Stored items
((
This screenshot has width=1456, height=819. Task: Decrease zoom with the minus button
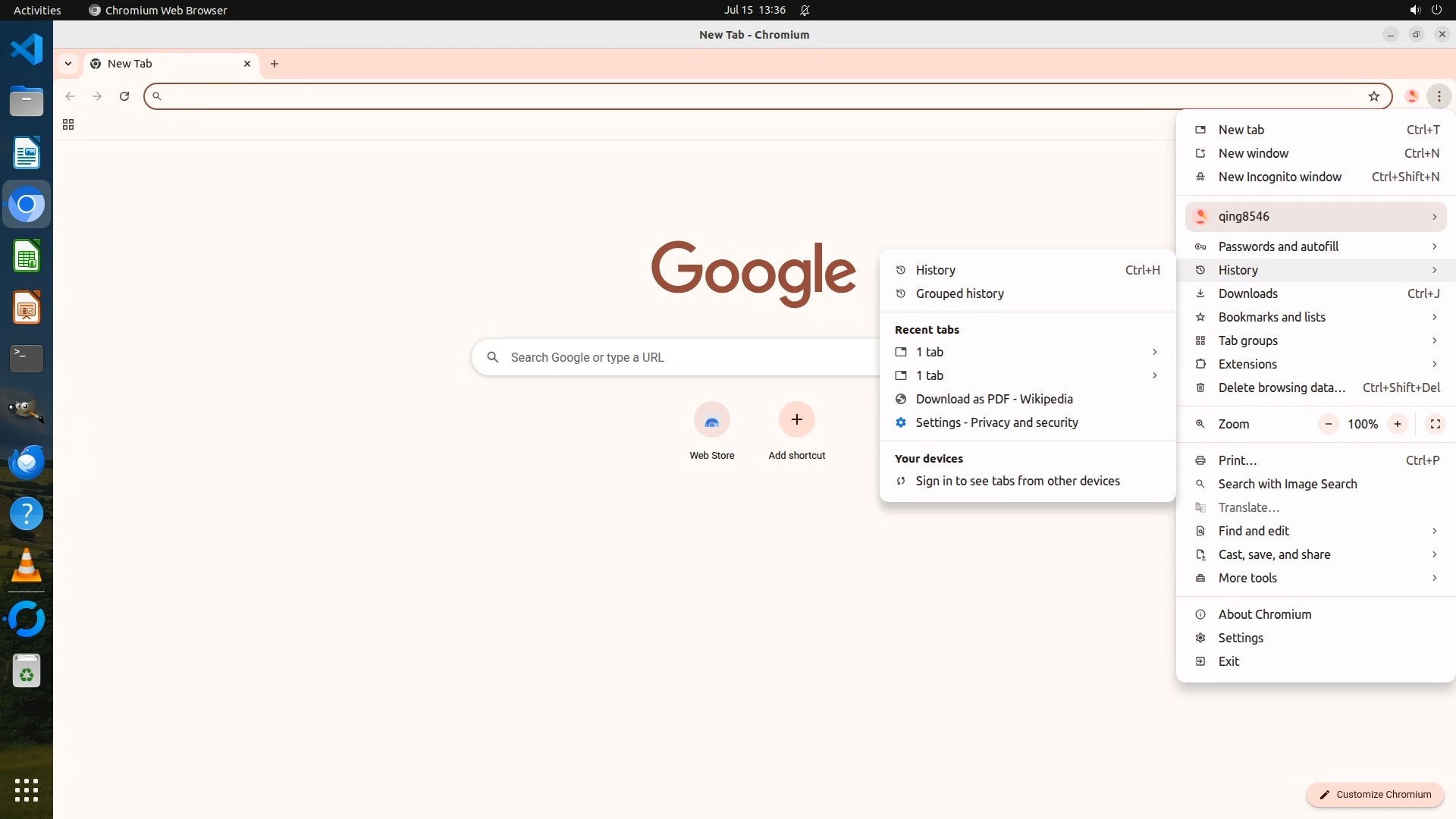pos(1328,424)
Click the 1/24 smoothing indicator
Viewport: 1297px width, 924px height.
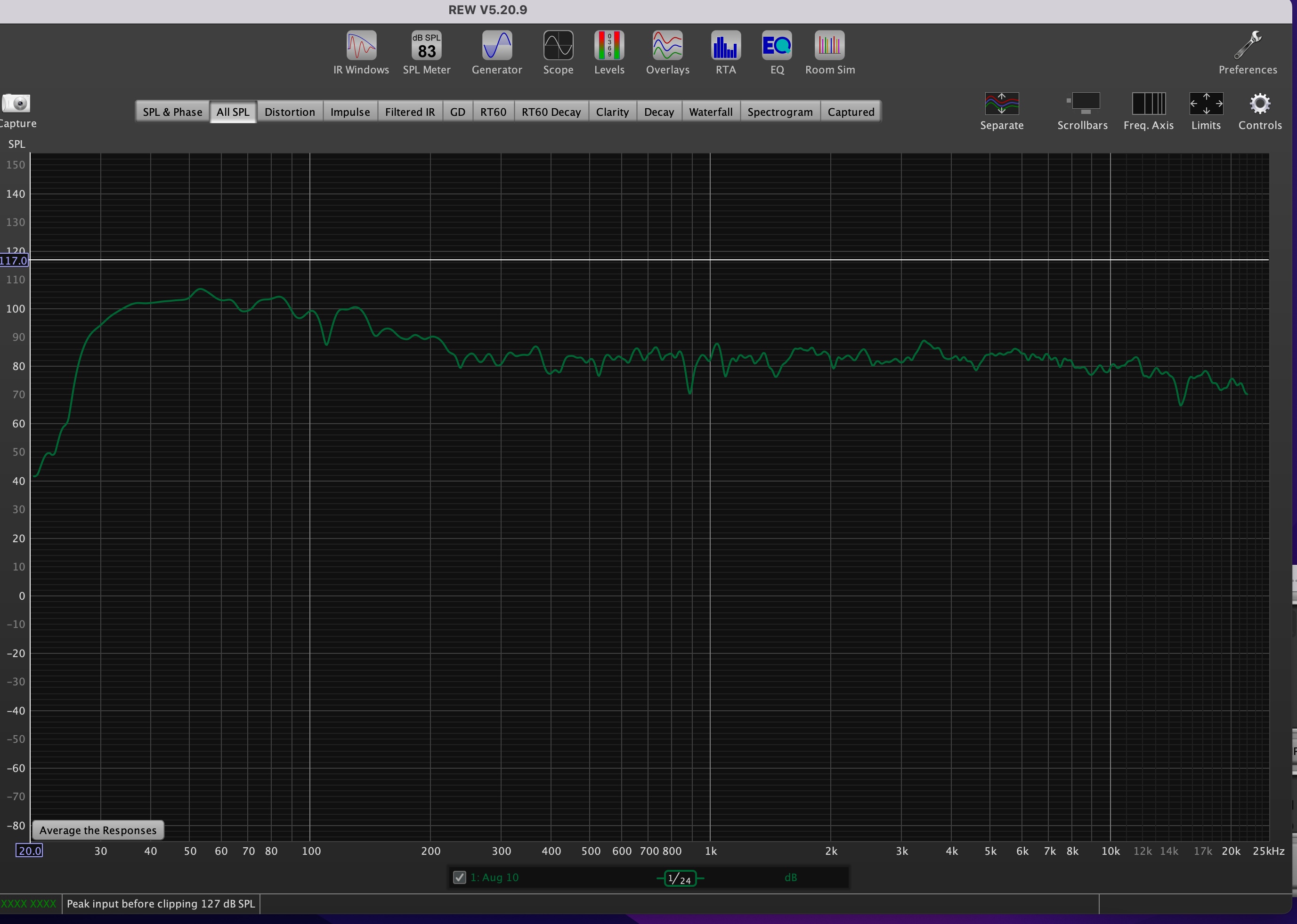pos(680,878)
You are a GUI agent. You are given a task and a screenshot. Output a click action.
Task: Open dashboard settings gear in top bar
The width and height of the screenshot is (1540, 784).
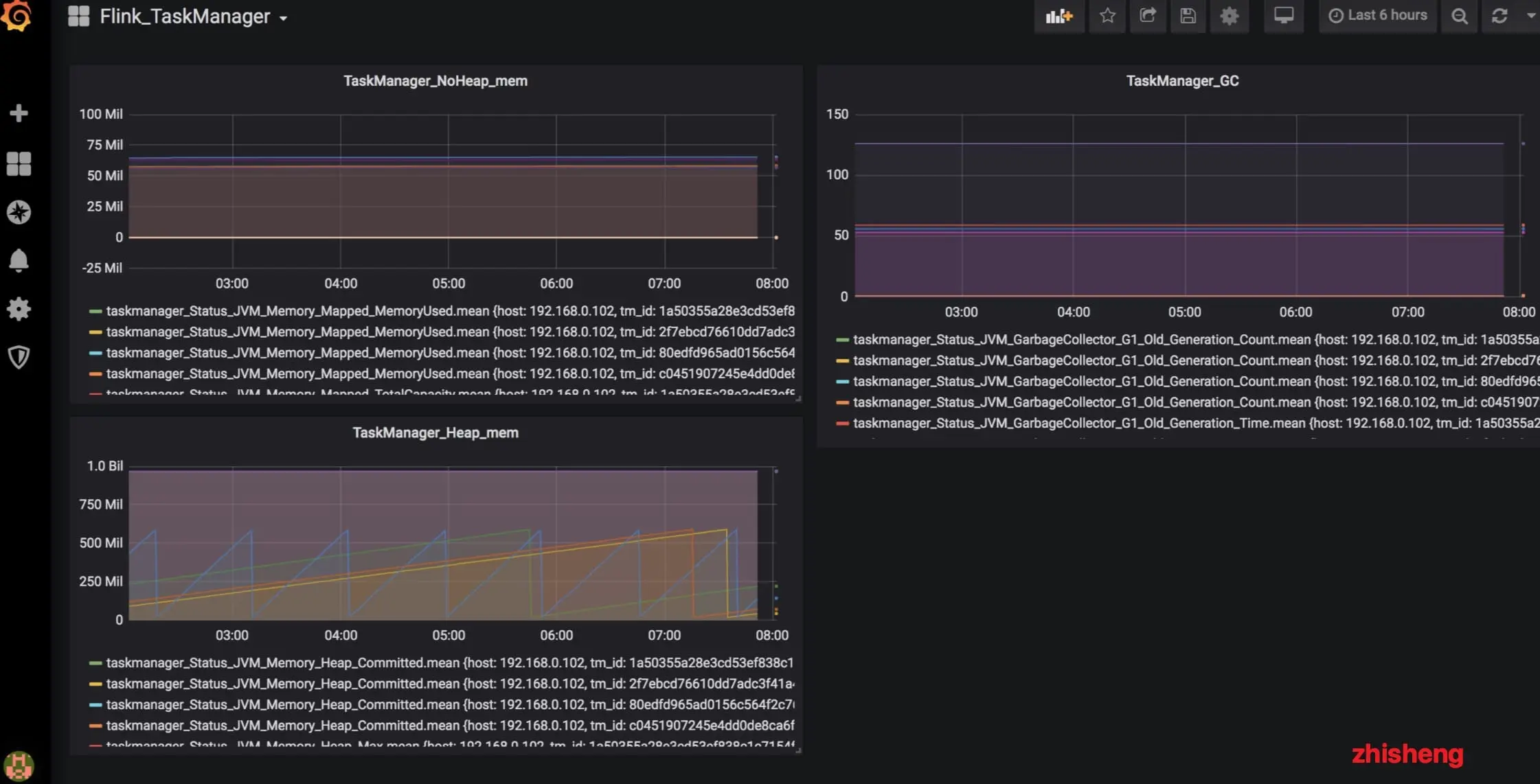point(1229,16)
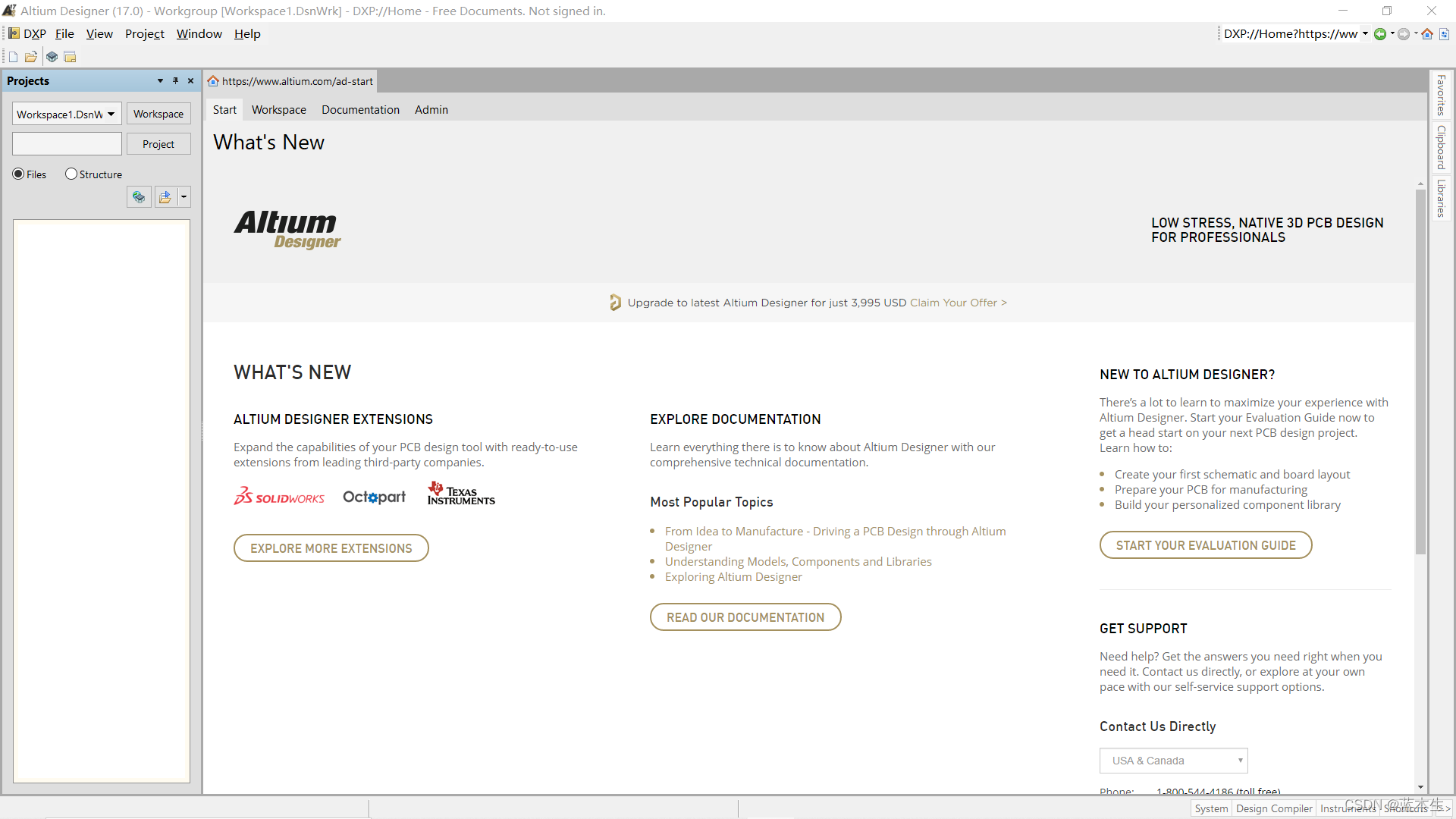Open the Project menu
1456x819 pixels.
[144, 34]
))
### [WHAT YOU WILL DO]
Restate each entry word for word; pictures stay out of the copy.

### [RESPONSE FOR THIS EXERCISE]
This screenshot has width=1456, height=819. Task: Decrease zoom with the minus button
pos(1328,424)
Click the 1/24 smoothing indicator
Viewport: 1297px width, 924px height.
pos(680,878)
You are a GUI agent. You are given a task and a screenshot. Output a click action.
Task: Open dashboard settings gear in top bar
The width and height of the screenshot is (1540, 784).
point(1229,16)
Open the Project menu
1456x819 pixels.
[144, 34]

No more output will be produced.